• Ação solicitada 1:
No trecho sobre a reunião do projeto de cirurgias plásticas, que cargo ocupa Rubem Bottas?
• Ação solicitada 2:
Relacione todos os personagens chamados pelo nome no trecho sobre a reunião do projeto de cirurgias plásticas.
• Ação solicitada 3:
Prossiga a narrativa da reunião sobre o projeto de cirurgias plásticas a partir da última frase do trecho.
─── Trecho fornecido
Fábio Candido, com seu jeito ponderado, concordou com um aceno de cabeça.
— Concordo plenamente, Rosicler. Mas precisamos garantir que o projeto seja viável financeiramente e que tenha um impacto real. Rubem, qual a sua visão sobre isso?
Por um momento, pairou um clima. Prefeito e secretária olhando para o secretário de Saúde. Rubem Bottas, um homem de meia-idade com um ar sempre sério, parecia desconfortável. Ele ajustou o colarinho e olhou para os papéis à sua frente, evitando o contato visual direto.
— Bem, prefeito, a ideia é nobre, mas precisamos considerar os custos. Cirurgias plásticas são procedimentos caros, e o orçamento da Saúde já está bastante apertado. Além disso, há uma fila enorme de pacientes esperando por procedimentos essenciais.
Rosicler não se intimidou.
──────
─── Dados registrados
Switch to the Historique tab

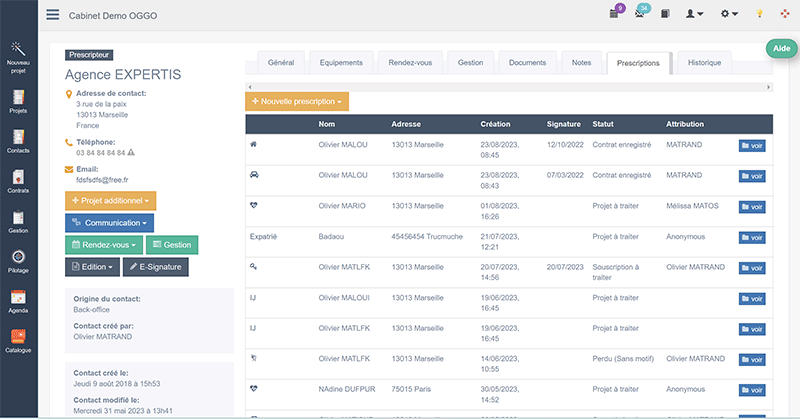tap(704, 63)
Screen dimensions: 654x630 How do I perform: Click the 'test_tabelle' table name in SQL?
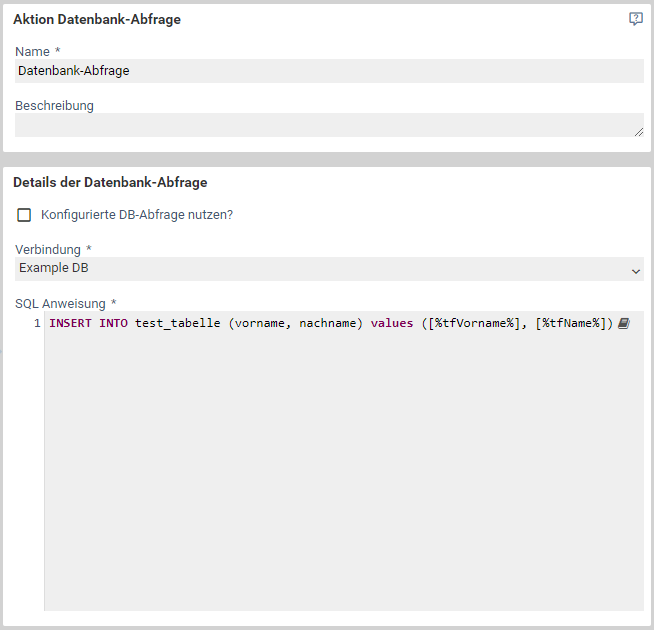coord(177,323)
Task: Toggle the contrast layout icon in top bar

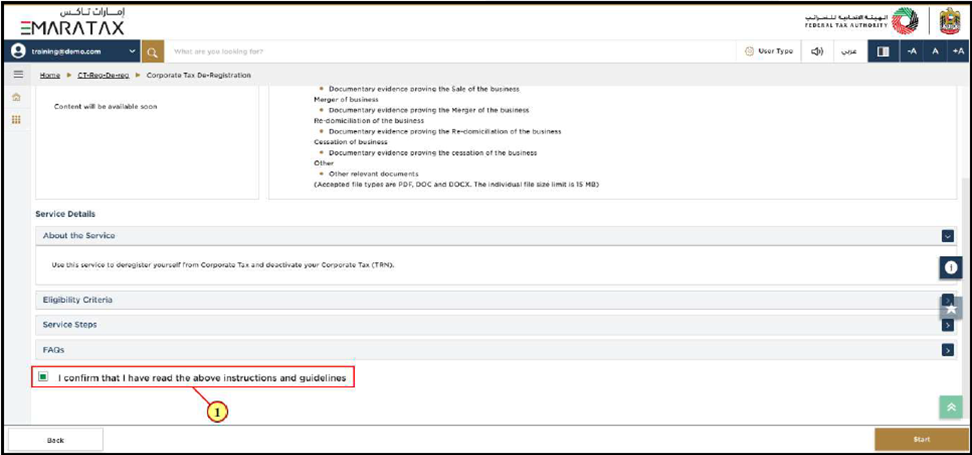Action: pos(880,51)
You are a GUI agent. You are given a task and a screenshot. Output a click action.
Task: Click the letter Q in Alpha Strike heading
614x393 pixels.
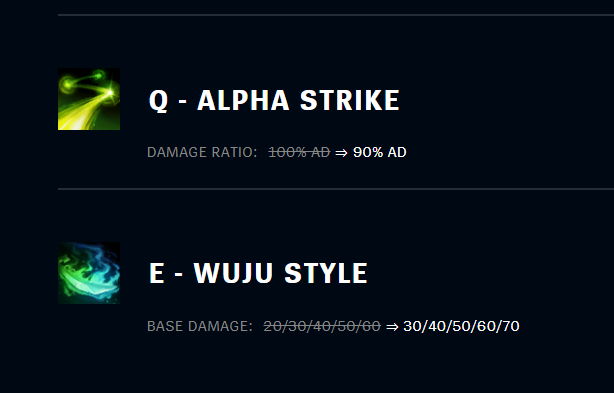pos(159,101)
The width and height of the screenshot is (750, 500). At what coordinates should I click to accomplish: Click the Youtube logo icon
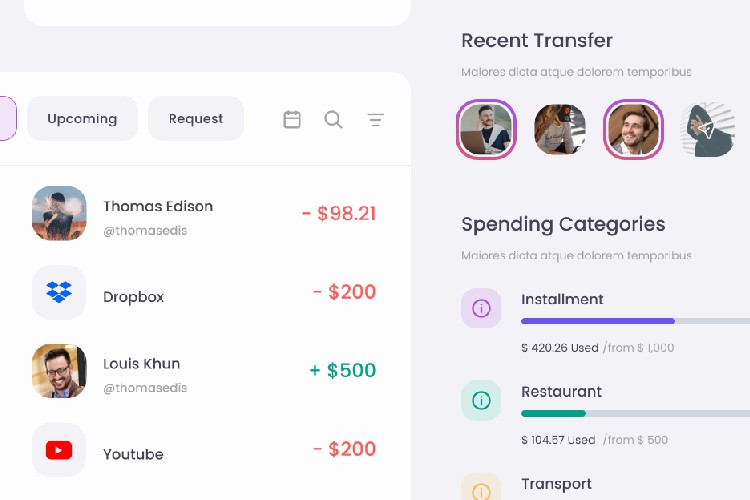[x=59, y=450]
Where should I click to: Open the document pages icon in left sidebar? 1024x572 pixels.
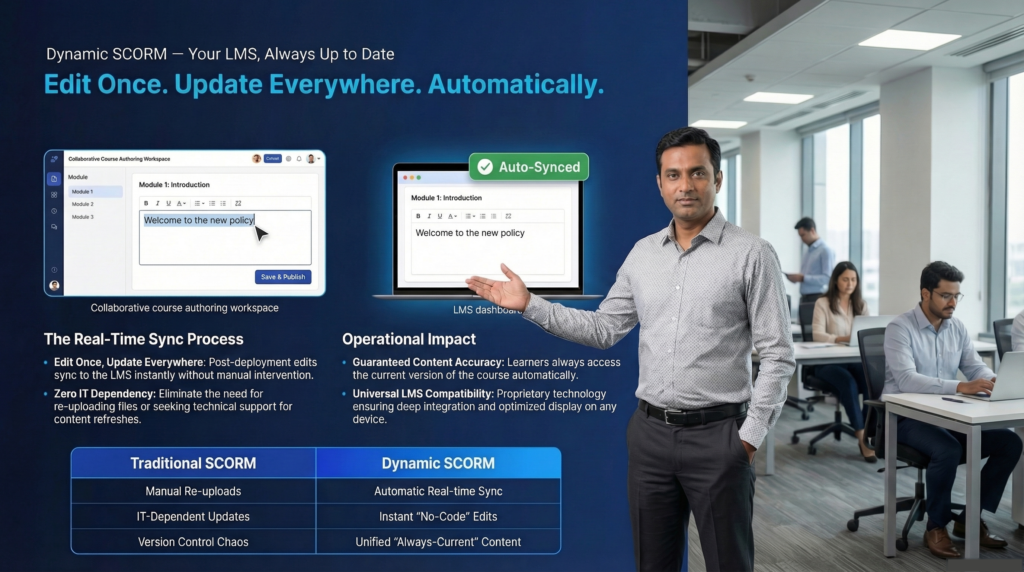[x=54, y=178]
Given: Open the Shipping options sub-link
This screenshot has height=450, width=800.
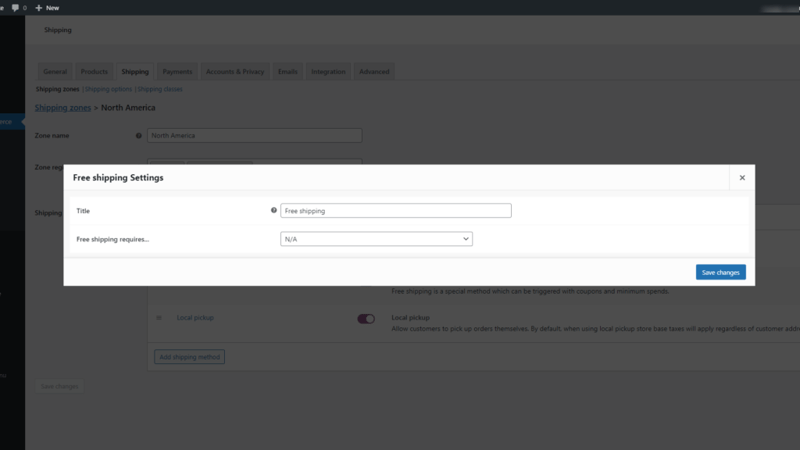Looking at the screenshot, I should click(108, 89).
──────
• Resultado 1:
Secretário de Saúde.

• Resultado 2:
Fábio Candido, Rosicler, Rubem Bottas

• Resultado 3:
— Rubem, entendo suas preocupações, mas não podemos ignorar o fato de que essas mulheres foram vítimas de uma violência brutal. Elas não escolheram estar nessa situação. A cirurgia não é um luxo; é uma necessidade. E, além disso, o impacto social de um projeto como esse seria imenso. Mostraríamos que a cidade não fecha os olhos para a violência doméstica.
O silêncio que se seguiu foi pesado. Rubem Bottas parecia especialmente inquieto. Ele cruzou e descruzou as pernas, mexeu nos papéis novamente e finalmente respirou fundo.
— Eu entendo, Rosicler. Mas... — Ele hesitou, como se estivesse lutando contra suas próprias palavras. — Precisamos ser realistas.
Nesse momento, era impossível não notar o desconforto do secretário. Rubem Bottas, condenado por violência doméstica, parecia estar diante de um espelho que refletia não apenas suas ações passadas, mas também a dor que ele havia causado, além do arrependimento. Será que ele conseguia olhar para aquelas mulheres sem se ver no papel do agressor? Será que ele conseguia separar o homem público do homem que, um dia, por razões não esclarecidas, foi acusado de coisas semelhantes?
Rosicler, percebendo a tensão, decidiu apelar para o lado humano da questão.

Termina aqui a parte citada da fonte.